Assignment: Of the lines below, report only those that contain "bookmark".

START The data

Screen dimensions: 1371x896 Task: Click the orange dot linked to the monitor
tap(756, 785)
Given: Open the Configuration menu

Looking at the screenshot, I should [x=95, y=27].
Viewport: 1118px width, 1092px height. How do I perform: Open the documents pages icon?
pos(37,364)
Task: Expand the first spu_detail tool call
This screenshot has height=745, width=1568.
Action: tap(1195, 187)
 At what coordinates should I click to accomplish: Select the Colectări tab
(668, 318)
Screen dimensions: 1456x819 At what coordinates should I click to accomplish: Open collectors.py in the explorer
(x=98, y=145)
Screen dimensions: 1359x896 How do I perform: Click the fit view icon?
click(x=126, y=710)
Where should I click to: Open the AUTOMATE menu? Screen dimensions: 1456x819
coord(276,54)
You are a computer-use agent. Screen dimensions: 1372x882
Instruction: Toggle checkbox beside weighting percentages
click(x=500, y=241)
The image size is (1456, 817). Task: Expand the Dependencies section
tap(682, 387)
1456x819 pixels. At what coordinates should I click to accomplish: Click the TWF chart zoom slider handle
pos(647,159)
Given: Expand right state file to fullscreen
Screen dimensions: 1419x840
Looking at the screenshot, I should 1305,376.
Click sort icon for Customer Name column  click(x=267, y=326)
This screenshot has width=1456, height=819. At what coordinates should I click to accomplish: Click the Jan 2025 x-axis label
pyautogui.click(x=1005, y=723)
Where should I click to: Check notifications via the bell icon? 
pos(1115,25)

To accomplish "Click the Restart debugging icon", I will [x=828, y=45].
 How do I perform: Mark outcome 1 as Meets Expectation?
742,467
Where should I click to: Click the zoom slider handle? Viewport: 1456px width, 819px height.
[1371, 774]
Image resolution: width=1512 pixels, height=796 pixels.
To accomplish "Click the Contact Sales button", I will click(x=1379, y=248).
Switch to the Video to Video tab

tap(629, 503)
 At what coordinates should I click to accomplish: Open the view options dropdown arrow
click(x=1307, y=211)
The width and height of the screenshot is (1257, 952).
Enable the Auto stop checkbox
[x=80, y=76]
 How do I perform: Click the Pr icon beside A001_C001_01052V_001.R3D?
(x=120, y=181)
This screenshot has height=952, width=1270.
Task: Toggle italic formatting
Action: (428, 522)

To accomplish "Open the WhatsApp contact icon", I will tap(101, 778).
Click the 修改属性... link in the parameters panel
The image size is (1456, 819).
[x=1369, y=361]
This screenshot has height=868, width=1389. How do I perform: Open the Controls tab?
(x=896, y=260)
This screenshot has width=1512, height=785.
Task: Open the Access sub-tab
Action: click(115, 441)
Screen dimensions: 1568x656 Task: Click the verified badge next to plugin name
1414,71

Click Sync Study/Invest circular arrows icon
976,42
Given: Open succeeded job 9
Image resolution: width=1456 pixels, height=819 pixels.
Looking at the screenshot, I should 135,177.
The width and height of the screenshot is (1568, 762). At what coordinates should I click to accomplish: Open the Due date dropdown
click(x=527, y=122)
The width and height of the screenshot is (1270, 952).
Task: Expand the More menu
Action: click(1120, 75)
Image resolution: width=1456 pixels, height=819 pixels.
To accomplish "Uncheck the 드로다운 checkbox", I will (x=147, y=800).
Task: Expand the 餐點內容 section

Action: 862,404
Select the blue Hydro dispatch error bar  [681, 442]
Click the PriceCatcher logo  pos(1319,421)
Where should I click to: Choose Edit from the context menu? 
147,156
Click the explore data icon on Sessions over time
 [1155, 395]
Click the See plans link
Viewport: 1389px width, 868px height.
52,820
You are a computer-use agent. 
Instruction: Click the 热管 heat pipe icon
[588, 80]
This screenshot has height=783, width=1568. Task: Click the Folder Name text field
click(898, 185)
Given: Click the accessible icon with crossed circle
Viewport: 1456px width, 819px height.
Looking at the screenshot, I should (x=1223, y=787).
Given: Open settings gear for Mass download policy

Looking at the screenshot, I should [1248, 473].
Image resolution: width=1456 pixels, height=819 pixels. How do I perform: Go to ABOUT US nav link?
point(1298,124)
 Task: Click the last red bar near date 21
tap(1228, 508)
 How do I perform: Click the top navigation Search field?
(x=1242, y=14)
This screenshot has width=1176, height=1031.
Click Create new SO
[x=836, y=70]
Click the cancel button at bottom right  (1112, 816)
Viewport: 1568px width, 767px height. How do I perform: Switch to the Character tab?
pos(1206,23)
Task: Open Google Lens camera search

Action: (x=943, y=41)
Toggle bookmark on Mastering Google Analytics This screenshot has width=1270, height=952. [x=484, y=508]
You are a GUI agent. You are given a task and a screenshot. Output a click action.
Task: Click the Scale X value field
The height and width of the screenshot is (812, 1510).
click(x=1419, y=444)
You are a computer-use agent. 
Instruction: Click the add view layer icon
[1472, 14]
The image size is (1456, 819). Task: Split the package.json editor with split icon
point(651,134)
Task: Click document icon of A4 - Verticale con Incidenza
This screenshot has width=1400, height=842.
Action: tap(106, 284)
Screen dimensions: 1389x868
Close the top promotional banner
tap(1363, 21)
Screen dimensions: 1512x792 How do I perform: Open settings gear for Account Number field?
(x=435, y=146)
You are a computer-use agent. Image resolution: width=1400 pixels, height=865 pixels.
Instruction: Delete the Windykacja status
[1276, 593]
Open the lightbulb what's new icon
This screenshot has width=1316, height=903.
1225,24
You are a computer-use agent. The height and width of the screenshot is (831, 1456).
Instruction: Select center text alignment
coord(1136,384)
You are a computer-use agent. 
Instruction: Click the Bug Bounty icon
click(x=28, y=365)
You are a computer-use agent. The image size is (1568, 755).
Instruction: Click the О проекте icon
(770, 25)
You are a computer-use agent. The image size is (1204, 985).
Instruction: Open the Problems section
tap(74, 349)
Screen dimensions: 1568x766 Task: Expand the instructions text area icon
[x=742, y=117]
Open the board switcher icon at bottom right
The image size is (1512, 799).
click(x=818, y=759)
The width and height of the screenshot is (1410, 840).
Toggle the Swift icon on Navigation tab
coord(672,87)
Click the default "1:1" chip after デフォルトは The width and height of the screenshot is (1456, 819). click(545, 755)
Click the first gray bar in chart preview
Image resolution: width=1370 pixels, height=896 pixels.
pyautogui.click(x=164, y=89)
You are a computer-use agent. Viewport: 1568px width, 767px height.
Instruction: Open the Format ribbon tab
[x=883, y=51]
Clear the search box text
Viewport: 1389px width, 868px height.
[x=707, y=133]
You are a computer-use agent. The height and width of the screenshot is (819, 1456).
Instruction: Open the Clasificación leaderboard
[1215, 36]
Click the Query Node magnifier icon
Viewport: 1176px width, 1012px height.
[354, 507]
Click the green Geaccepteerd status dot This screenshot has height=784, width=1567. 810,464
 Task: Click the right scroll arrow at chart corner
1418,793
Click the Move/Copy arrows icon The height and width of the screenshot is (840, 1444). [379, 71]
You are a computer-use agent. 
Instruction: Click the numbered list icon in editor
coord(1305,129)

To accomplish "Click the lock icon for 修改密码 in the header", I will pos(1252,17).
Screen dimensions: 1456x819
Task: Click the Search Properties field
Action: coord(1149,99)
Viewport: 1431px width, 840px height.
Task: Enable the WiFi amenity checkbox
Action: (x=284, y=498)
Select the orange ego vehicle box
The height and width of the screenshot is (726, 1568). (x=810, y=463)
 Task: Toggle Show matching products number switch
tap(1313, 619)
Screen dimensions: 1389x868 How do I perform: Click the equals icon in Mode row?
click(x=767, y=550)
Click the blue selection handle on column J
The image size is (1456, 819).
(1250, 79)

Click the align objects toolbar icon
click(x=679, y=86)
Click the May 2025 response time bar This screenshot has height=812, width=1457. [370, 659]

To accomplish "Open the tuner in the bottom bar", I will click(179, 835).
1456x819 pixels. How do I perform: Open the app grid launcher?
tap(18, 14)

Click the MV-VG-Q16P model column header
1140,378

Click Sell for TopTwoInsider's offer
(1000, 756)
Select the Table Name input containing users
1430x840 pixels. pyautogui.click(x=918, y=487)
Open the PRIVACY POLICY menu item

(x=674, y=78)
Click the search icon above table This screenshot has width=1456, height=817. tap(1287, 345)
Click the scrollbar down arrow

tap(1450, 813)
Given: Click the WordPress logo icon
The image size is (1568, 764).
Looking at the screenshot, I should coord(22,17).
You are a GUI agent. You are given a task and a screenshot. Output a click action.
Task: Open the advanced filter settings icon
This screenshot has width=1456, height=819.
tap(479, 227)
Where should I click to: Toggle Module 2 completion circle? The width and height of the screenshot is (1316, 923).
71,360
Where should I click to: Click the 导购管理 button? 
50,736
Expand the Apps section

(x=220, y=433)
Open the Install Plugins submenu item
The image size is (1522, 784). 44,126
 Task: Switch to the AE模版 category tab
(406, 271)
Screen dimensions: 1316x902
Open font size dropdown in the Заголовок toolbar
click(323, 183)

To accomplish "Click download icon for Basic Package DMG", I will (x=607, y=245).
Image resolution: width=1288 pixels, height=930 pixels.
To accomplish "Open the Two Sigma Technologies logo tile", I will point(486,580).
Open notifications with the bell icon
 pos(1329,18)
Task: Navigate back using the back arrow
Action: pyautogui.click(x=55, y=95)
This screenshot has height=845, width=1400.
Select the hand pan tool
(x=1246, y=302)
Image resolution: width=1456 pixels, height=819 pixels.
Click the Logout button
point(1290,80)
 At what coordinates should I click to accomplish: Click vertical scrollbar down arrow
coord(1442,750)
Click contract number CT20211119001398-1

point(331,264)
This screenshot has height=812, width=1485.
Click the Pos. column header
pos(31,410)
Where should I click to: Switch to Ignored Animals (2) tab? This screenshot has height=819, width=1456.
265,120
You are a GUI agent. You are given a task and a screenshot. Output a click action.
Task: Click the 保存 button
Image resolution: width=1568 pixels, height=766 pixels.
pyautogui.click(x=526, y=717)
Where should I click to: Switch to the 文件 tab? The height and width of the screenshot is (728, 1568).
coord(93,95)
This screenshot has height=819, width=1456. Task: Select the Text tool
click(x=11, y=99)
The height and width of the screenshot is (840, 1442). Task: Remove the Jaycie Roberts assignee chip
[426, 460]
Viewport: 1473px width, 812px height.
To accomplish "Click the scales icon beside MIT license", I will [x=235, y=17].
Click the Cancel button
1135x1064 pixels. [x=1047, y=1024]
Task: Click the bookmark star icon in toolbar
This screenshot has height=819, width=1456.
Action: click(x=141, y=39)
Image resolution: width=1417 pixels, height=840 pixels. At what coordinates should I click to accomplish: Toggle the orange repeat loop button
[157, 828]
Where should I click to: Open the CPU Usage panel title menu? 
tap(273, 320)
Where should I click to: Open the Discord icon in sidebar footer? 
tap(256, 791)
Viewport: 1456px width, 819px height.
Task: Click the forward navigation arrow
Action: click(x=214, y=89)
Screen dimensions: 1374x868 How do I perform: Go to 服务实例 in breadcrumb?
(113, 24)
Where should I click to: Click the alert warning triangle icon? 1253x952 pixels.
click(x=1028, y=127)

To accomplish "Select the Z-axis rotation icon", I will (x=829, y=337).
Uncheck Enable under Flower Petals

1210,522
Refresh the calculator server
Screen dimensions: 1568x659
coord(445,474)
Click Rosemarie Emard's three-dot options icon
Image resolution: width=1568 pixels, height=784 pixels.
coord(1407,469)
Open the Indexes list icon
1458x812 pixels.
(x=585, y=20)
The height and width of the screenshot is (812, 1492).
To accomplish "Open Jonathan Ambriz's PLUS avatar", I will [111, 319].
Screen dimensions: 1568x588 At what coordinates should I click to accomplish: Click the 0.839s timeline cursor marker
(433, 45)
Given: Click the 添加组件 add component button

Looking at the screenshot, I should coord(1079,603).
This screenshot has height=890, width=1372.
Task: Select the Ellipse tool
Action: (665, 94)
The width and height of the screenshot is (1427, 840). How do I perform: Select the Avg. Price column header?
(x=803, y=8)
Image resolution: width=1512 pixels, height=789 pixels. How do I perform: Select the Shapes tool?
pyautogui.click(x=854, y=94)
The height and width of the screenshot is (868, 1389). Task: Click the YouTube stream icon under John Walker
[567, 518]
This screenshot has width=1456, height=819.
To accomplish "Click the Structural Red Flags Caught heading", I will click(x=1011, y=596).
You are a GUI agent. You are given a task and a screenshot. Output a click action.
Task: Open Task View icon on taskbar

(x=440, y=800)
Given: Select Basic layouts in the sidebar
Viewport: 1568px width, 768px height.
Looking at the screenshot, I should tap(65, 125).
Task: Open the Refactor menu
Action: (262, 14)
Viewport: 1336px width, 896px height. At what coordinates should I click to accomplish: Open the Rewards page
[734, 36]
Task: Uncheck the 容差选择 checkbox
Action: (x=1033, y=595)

END The data

Exercise response:
Toggle bookmark on Mastering Google Analytics This screenshot has width=1270, height=952. [x=484, y=508]
Task: Click the bookmark star icon in toolbar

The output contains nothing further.